___ Document excerpt

And then there is de Angelis. The Roman with the looks of a young Marlon Brando was a firm paddock favourite through the 1980s during six seasons for Lotus. His breakthrough, at the Osterreichring, was an F1 nail-biter as he hung on in the dash for the line to beat Keke Rosberg’s Williams by 0.050sec – the last Lotus win in Colin Chapman’s lifetime. In contrast, de Angelis’ second was a deflating inheritance following Alain Prost’s disqualification at Imola in ’85, the Professor’s McLaren coming in underweight after running dry once past the flag. Elio died too, in a senseless testing crash at Paul Ricard, on a day when driver safety was paid scandalous lip-service. ‘Better back then?’ Think again.

This column didn’t set out to be mournful – and yet it’s hard to avoid when half of those who have won a grand prix pair died doing what they loved. That’s the trend that tends to emerge when you pick through F1’s back catalogue, and the club’s sad percentages will only rise further if (when?) Leclerc and Perez graduate beyond it.

On current form, Perez has a much greater chance than Leclerc of winning a third grand prix this year given Red Bull’s relative strength to Ferrari. He’s also making the right moves to ensure his lifeline 2021 deal following Aston Martin’s harsh rejection might well turn out to be more than a one-year flash in the pan. Horner’s too savvy to talk up those prospects just six races in. But as the boss himself says, “he just needs to keep doing what he’s doing.”

So welcome to the two-time club, Checo. Don’t linger among its members for too long.

______
___ Entries

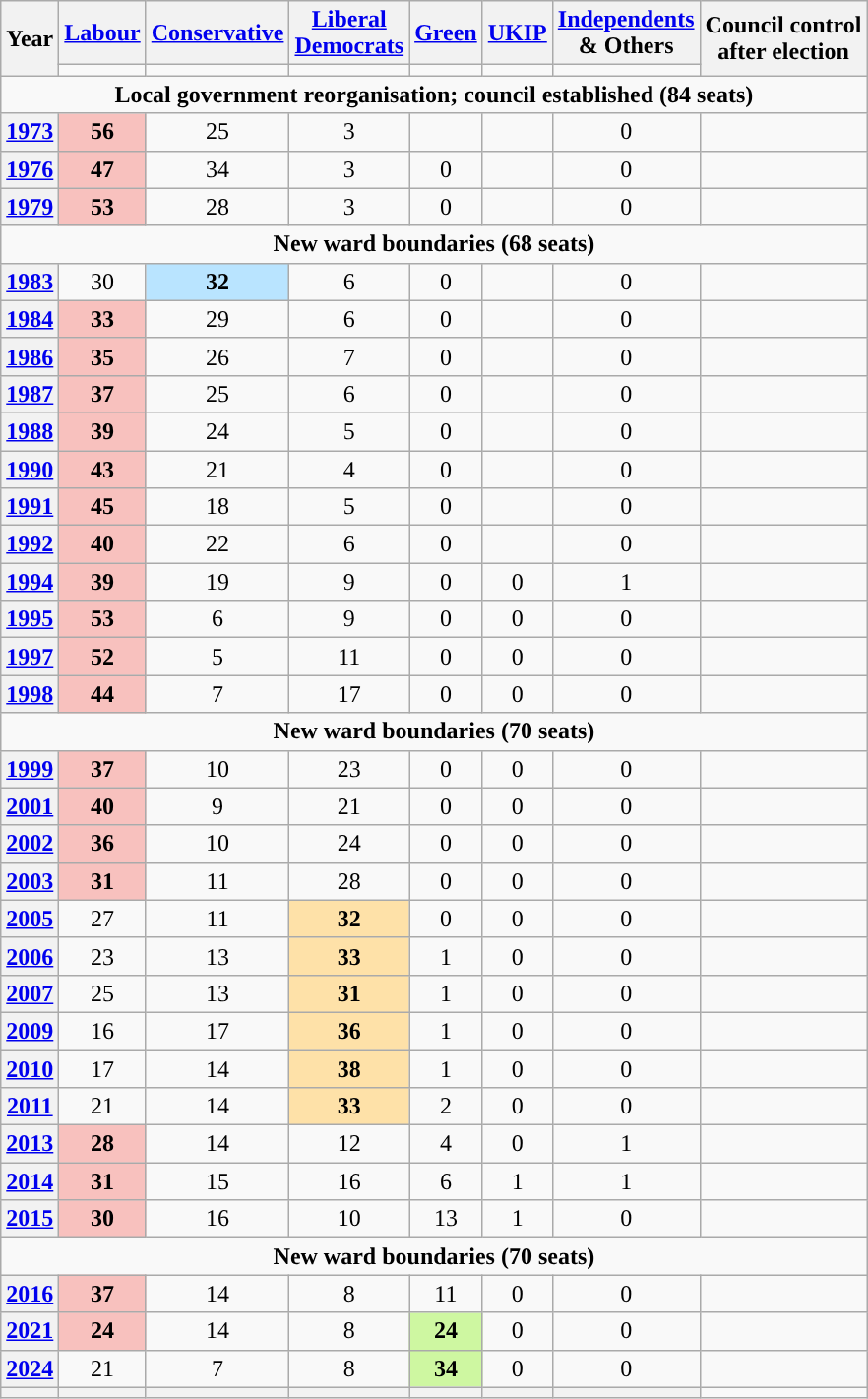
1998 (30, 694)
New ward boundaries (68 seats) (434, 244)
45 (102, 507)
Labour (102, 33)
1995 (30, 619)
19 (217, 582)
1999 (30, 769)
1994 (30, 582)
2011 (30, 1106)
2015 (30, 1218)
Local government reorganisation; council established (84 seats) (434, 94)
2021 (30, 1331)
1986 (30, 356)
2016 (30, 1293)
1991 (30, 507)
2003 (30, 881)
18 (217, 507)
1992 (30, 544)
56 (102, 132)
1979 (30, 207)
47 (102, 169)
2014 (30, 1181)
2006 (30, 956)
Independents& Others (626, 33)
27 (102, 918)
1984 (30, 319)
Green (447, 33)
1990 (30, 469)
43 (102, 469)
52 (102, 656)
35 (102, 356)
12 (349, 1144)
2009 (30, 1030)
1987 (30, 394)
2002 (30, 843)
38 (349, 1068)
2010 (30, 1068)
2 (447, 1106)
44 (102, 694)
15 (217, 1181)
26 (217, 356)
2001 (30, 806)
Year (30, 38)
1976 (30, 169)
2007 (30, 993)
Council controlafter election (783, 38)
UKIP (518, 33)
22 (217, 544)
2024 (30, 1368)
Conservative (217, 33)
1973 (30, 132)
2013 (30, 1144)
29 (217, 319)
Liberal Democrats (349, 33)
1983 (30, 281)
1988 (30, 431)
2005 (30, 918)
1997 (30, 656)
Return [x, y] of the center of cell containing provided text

______
___ Entries

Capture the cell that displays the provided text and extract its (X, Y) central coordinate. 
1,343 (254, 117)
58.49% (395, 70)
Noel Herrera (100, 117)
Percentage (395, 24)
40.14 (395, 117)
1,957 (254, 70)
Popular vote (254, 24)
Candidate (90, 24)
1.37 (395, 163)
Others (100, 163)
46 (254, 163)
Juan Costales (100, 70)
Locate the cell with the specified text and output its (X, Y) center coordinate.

______

> **Things to do**:
1. Answer these questions from the Formula 1 column.
(a) At which circuit did de Angelis score his breakthrough win?
(b) Why was Prost's McLaren disqualified at Imola in '85?
(c) Which team rejected Perez before his 2021 deal?
2. Reproduce a passage of the Formula 1 column verbatim, beginning at the words "And then there" and stopping after "then?’ Think again.".

> **Problem solutions**:
1.
(a) The Osterreichring.
(b) It came in underweight after running dry once past the flag.
(c) Aston Martin.

2.
And then there is de Angelis. The Roman with the looks of a young Marlon Brando was a firm paddock favourite through the 1980s during six seasons for Lotus. His breakthrough, at the Osterreichring, was an F1 nail-biter as he hung on in the dash for the line to beat Keke Rosberg’s Williams by 0.050sec – the last Lotus win in Colin Chapman’s lifetime. In contrast, de Angelis’ second was a deflating inheritance following Alain Prost’s disqualification at Imola in ’85, the Professor’s McLaren coming in underweight after running dry once past the flag. Elio died too, in a senseless testing crash at Paul Ricard, on a day when driver safety was paid scandalous lip-service. ‘Better back then?’ Think again.